If bacteria grow, the lab also runs a sensitivity test to determine which antibiotics will be effective against that specific organism. This step takes an additional day or so but is important because it allows doctors to switch to a targeted antibiotic if the one started empirically isn’t the best match.
Blood Tests to Gauge Severity
A simple bladder infection and a kidney infection can look similar on a urine test. To figure out whether the infection has moved up to the kidneys, doctors sometimes order blood work. Two inflammatory markers are most helpful.
C-reactive protein (CRP) is a protein the liver produces in response to inflammation. A CRP level below 20 mg/L makes a kidney infection unlikely, effectively helping to rule it out. Higher levels suggest the infection is more than a surface bladder issue.
Procalcitonin (PCT) is another blood marker that rises during bacterial infections. A level at or above 2 ng/mL strongly suggests kidney involvement and helps confirm pyelonephritis. Neither test alone is definitive, but together with urine results and clinical symptoms, they help build a clear picture.
Imaging After Diagnosis
Once a kidney infection is confirmed in a toddler under two, an ultrasound of the kidneys and bladder is recommended. This isn’t part of the initial emergency visit in most cases. If your child responds well to treatment, the ultrasound is typically scheduled four to six weeks later, after the acute infection has resolved. The scan checks for structural abnormalities, swelling, or signs that urine is backing up from the bladder toward the kidneys.

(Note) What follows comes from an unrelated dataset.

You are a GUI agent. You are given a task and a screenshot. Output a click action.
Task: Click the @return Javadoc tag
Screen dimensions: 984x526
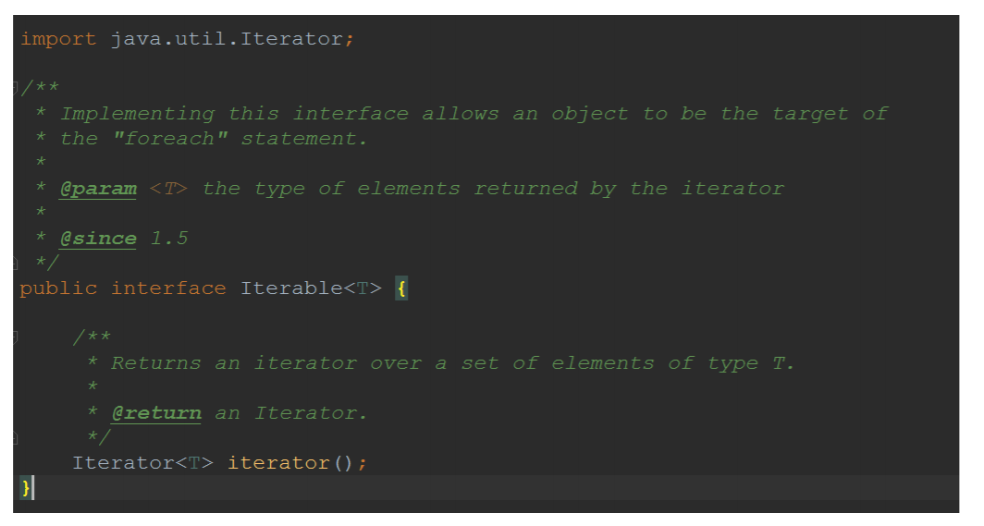[156, 413]
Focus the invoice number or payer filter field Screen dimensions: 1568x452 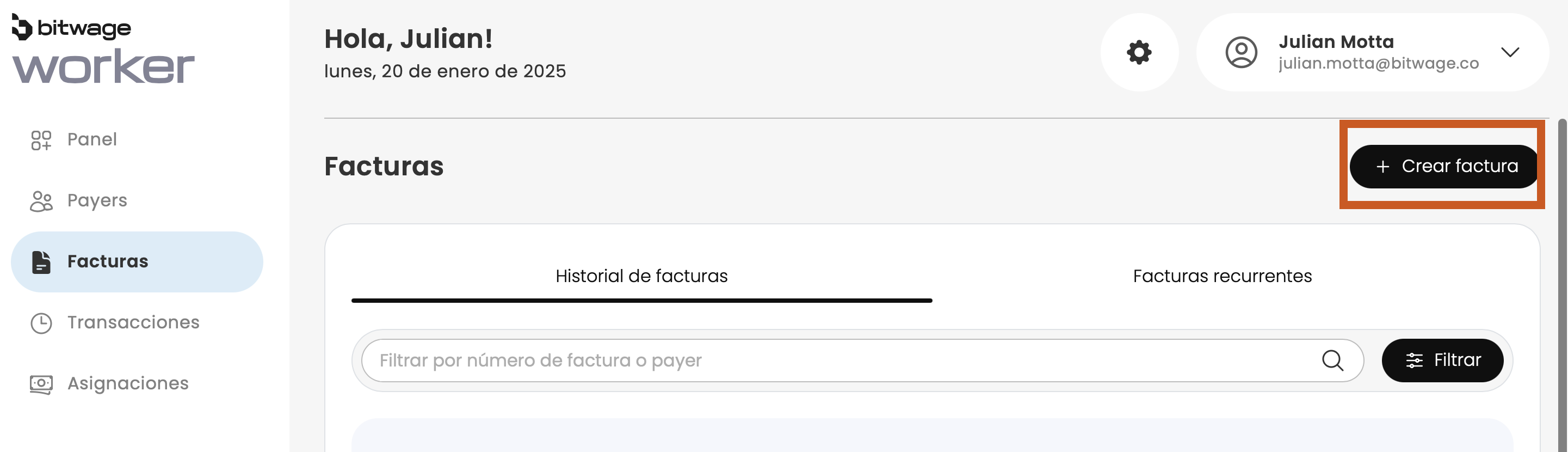tap(840, 360)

A more involved test called a voiding cystourethrogram (VCUG) may be recommended in certain situations. During this test, a contrast dye is placed into the bladder through a catheter, and X-ray images are taken while the child urinates. It’s designed to detect vesicoureteral reflux, a condition where urine flows backward from the bladder toward the kidneys, which significantly raises the risk of repeated infections and kidney damage.

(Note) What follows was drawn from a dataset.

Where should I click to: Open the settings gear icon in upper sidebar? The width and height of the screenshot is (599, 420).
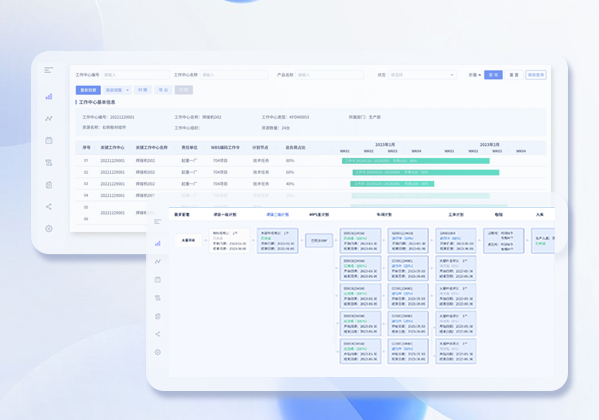click(x=49, y=229)
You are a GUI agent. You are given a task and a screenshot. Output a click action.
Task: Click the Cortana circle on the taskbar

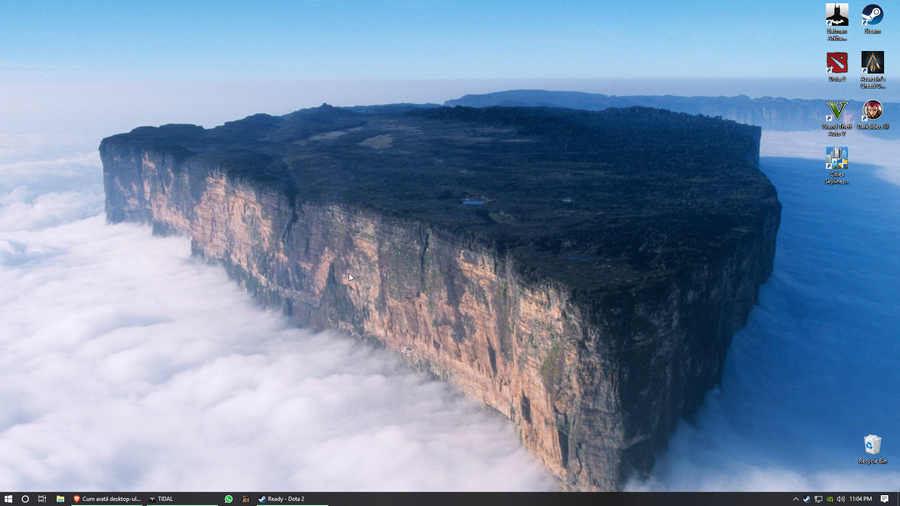click(25, 498)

A VCUG is not routine after every first infection. It’s typically recommended after a second well-documented UTI in children under two, or after a first infection if the ultrasound shows abnormalities, the infection was caused by an unusual bacterial strain, or there’s a family history of reflux.
Why Quick Testing Matters
Kidney infections in toddlers aren’t something to wait out. Delayed diagnosis and treatment increase the risk of permanent renal scarring, where healthy kidney tissue is replaced by scar tissue that no longer functions. That scarring can lead to high blood pressure in 10% to 30% of affected children, sometimes not appearing until years later. In severe cases, it can progress to reduced kidney function, protein in the urine, and complications during future pregnancies. Recurrent infections, high fevers, and delays in starting antibiotics all raise the scarring risk.
The testing process, from urine collection to dipstick to culture, is designed to get answers quickly enough to start the right treatment before lasting damage occurs. Most toddlers recover fully with a timely course of antibiotics, and the follow-up imaging helps ensure nothing structural is setting them up for repeat infections down the road.